» Short task: Please copy the lines below word for word, leaving the pictures out of your answer.

[START OF Record extracts]

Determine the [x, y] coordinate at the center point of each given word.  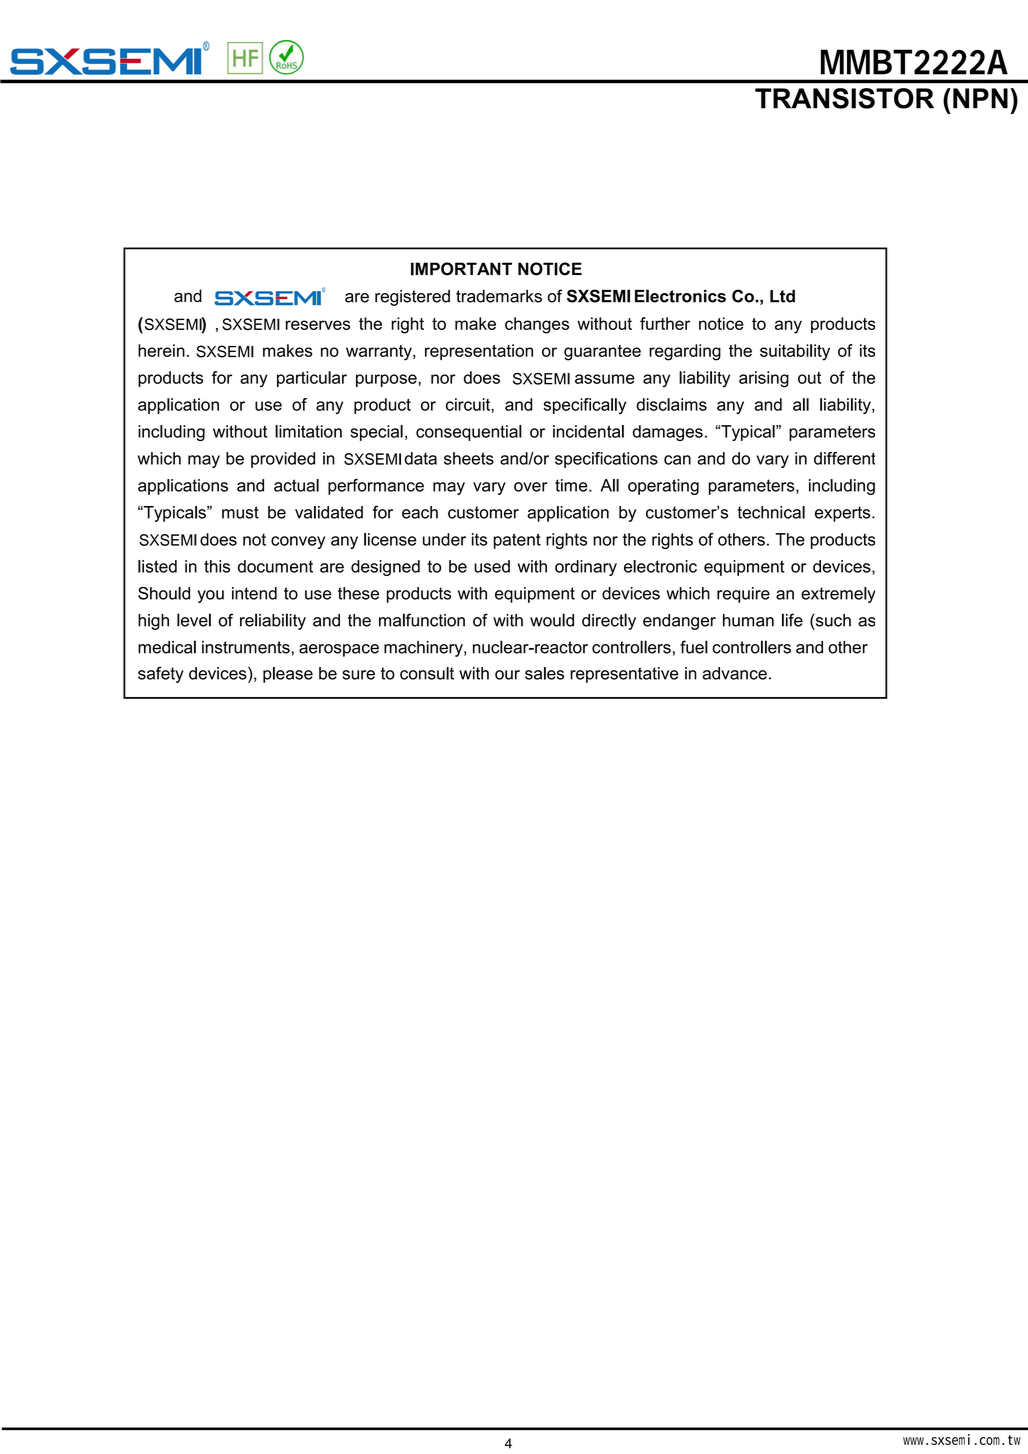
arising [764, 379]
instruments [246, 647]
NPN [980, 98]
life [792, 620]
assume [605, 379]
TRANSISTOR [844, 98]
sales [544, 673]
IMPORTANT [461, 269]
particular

[END OF Record extracts]

» Output for this task:
Determine the [x, y] coordinate at the center point of each given word.  
arising [764, 379]
instruments [246, 647]
NPN [980, 98]
life [792, 620]
assume [605, 379]
TRANSISTOR [844, 98]
sales [544, 673]
IMPORTANT [461, 269]
particular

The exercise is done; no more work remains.